Finance Friday: Federal Loans Get Easier (and Cheaper)

    In recent months there has been lots of hoopla surrounding the "de-privatization" of federal student loans. When this new federal aid legislation was signed into law in late March of 2010, few even knew what the legislation would do; a few months later, though, it behooves you to know. New (and old) student borrowers will get a pleasant surprise: lower interest rates and a simpler loan application process.

    In a nutshell, this is the bulk of what the legislation aimed to do (taken from a March 31, 2010 article in The New York Times):

    The new law will eliminate fees paid to private banks to act as intermediaries in providing loans to college students and use much of the nearly $68 billion in savings over 11 years to expand Pell grants and make it easier for students to repay outstanding loans after graduating. The law also invests $2 billion in community colleges over the next four years to provide education and career training programs to workers eligible for trade adjustment aid after dislocation in their industries.

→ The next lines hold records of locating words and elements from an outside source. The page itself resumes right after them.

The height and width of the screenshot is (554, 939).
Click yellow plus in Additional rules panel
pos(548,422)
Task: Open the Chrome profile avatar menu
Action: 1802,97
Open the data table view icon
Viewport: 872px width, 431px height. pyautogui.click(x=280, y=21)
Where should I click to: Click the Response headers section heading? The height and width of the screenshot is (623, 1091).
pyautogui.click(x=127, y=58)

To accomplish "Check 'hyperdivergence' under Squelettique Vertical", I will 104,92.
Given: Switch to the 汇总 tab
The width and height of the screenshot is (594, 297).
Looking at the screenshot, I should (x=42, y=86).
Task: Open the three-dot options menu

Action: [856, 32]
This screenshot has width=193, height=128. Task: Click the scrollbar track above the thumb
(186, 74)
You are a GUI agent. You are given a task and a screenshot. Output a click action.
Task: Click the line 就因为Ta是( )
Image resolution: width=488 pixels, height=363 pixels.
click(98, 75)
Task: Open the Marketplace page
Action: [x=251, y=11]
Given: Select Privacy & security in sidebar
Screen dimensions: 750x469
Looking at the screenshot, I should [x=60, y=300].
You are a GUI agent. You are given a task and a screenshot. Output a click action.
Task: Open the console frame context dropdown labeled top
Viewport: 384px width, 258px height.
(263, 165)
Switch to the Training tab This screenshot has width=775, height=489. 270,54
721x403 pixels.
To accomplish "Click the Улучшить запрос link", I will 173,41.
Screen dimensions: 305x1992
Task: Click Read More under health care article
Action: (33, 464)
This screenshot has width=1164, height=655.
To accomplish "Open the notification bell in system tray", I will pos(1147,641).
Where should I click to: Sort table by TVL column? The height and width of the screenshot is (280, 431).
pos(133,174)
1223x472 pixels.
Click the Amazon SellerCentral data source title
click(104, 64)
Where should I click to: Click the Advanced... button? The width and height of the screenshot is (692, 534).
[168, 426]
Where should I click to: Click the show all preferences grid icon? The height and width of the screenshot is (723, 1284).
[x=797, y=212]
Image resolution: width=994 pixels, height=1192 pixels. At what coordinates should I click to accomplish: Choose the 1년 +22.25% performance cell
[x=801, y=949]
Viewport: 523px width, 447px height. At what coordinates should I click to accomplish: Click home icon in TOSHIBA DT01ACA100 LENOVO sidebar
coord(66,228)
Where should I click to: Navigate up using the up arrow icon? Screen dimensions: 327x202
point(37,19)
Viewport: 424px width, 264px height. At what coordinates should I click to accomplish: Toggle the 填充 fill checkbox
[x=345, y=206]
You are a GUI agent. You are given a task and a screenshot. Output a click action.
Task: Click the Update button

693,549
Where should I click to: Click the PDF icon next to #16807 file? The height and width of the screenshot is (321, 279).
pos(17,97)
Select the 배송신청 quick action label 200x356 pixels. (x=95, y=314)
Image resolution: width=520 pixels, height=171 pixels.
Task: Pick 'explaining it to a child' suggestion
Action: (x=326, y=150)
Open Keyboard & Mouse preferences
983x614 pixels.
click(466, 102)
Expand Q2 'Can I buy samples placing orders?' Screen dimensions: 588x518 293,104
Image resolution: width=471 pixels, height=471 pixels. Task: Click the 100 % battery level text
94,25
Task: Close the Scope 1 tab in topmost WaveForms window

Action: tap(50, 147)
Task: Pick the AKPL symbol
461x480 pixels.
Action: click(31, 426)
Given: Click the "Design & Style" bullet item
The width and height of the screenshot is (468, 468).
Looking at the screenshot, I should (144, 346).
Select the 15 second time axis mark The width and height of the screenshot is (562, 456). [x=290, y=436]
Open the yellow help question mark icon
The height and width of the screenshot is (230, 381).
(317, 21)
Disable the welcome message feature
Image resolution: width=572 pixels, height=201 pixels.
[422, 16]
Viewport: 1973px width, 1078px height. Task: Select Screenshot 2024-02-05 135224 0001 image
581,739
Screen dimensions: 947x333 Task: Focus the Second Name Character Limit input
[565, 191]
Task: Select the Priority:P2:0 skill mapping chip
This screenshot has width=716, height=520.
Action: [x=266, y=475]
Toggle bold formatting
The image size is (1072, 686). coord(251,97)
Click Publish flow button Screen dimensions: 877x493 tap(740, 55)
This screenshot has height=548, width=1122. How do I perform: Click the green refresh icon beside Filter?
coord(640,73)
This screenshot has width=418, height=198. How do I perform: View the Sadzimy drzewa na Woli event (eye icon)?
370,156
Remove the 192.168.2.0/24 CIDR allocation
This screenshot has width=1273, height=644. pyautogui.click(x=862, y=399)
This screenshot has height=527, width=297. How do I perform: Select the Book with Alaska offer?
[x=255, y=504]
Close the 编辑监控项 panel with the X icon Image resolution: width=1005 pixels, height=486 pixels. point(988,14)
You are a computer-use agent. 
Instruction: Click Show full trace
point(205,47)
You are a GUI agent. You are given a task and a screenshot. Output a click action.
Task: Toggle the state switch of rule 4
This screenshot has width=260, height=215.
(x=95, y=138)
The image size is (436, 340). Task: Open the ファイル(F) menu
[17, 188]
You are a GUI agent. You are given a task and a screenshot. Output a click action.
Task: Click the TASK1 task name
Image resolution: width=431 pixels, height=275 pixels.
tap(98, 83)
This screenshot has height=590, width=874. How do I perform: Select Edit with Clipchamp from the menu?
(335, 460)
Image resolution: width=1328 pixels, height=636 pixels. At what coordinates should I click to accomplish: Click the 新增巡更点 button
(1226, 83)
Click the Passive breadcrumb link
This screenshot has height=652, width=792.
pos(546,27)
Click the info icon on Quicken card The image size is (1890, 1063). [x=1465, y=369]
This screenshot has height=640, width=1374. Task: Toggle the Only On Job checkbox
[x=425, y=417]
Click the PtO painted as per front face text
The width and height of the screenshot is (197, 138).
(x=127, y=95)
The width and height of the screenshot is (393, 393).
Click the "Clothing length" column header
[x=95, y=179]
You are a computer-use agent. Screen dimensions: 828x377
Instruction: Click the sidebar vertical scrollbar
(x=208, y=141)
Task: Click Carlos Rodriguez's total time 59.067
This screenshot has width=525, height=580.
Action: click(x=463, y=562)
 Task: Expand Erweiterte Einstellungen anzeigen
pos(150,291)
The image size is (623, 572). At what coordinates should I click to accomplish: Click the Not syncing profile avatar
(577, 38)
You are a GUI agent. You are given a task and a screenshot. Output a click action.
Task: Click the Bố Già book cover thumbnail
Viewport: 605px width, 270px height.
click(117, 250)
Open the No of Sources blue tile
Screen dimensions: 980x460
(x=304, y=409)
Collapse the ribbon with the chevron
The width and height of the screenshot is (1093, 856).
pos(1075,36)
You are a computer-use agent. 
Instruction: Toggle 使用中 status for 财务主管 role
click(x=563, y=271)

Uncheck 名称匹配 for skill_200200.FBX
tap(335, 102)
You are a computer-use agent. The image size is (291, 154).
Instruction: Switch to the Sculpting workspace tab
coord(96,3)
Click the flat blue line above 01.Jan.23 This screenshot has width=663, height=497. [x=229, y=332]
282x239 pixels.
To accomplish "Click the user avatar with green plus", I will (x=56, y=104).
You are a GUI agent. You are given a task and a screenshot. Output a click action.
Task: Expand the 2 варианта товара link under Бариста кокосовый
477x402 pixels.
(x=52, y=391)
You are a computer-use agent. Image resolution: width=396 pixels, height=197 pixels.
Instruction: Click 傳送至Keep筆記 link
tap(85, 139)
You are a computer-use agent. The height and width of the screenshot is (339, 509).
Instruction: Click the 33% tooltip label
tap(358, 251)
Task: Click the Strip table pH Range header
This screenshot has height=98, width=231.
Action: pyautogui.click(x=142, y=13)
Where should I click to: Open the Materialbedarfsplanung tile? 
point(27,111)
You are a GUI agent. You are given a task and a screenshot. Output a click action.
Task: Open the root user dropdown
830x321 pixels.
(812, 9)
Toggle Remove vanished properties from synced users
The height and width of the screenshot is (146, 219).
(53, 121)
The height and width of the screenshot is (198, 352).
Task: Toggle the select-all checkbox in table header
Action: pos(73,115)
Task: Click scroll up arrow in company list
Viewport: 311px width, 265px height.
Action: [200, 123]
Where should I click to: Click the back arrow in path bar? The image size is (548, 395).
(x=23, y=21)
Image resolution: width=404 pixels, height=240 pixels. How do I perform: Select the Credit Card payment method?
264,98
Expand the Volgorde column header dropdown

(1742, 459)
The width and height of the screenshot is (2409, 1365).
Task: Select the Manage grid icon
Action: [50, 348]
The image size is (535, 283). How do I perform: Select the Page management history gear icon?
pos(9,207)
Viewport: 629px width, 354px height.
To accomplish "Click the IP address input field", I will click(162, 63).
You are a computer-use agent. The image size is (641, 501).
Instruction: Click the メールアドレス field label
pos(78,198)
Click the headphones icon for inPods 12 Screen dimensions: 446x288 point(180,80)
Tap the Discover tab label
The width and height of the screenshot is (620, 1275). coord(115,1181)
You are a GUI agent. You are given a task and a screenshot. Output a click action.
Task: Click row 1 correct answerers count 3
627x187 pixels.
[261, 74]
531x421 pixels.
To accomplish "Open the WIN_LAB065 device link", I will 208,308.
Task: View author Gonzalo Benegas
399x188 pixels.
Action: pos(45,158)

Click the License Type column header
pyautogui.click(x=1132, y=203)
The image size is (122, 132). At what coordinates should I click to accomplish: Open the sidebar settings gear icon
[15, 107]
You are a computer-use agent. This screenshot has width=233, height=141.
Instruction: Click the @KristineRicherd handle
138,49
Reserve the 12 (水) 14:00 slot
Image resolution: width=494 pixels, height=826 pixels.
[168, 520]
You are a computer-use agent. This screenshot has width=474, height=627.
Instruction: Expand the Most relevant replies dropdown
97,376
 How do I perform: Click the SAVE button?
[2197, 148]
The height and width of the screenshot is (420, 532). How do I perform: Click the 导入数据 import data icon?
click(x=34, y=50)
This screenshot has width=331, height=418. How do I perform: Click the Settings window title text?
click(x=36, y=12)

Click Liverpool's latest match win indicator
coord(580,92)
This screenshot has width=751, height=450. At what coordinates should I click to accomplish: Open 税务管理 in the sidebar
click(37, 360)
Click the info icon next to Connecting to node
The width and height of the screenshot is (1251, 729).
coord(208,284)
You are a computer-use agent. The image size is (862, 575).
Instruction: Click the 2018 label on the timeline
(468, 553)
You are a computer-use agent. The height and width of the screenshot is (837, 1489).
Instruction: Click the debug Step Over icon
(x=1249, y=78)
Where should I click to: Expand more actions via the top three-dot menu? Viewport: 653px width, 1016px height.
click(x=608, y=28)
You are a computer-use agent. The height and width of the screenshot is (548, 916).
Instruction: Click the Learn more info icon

    The law will increase Pell grants along with inflation in the next few years, which should raise the maximum grant to $5,975 from $5,550 by 2017, according to the White House, and it will also provide 820,000 more grants by 2020.

    Students who borrow money starting in July 2014 will be allowed to cap repayments at 10 percent of income above a basic living allowance, instead of 15 percent. Moreover, if they keep up payments, their balances will be forgiven after 20 years instead of 25 years — or after 10 years if they are in public service, like teaching, nursing or serving in the military.

    Another very welcome change students will see is a much simpler financial aid application process. According to a June 14, 2010 blog post in U.S. News & World Report:

    No longer will those wanting a federal loan to help pay for tuition have—or have the opportunity—to shop for a student Stafford or parent PLUS loan. Starting July 1, students and parents will just fill out the standard applications, and tell their college they want a loan. Colleges [and all other institutes of higher education] will send all federal loan applications straight to the government, which will make all the loans directly. That will reduce the steps and confusion for many, if not most, borrowers.

    In addition, this law will also allow student borrowers to not only see an elimination of "lender's fees" that they would have paid to loan facilitators in the past, but to also benefit from a student loan interest reduction going into effect as of July 1, 2010.

    Is it all peaches and cream? Not yet. According to the same U.S. News blog post:

    The change will mean a some extra minor hassles, however, for a few million students and parents who took out federal loans from companies like Sallie Mae or Citibank previously and who need new loans after July 1. Those borrowers will have to sign a new loan contract, called a Master Promissory Note. But that's not much of a problem, says Jan Brandow, director of financial aid and scholarships at the University of Missouri-Kansas City. Most borrowers will simply click over to the website, and spend a few minutes filling out a form. After graduation, students caught in the transition might also have to sit through two different exit counseling sessions, and will likely receive two different sets of student loan bills: one from their first lender and one from the federal government. However, Brandow notes that most borrowers end up consolidating their federal college loans into a single debt after graduation anyway, and so end up getting only one monthly bill.

    However, these changes may prove to be very beneficial for some law school students applying for loans for the 2010 - 2011 academic year (if they haven't yet completed their financial aid applications), and will definitely be a positive change for students in coming years. Most impressive is the new legislation on loan forgiveness, which lowers the number of years to 20 years from 25, and sets the number of years for public servants at 10. That will prove to be a huge boon for law school students yearning to go into public service after graduation, but fear an inability to repay their loans. With the help of Loan Repayment Assistance Programs (LRAPs), and this new legislation, they may feel the financial noose around their necks loosen.

    What do you think: Is this new legislation helpful or harmful? Would you like to see anything else added to it? Will it benefit you?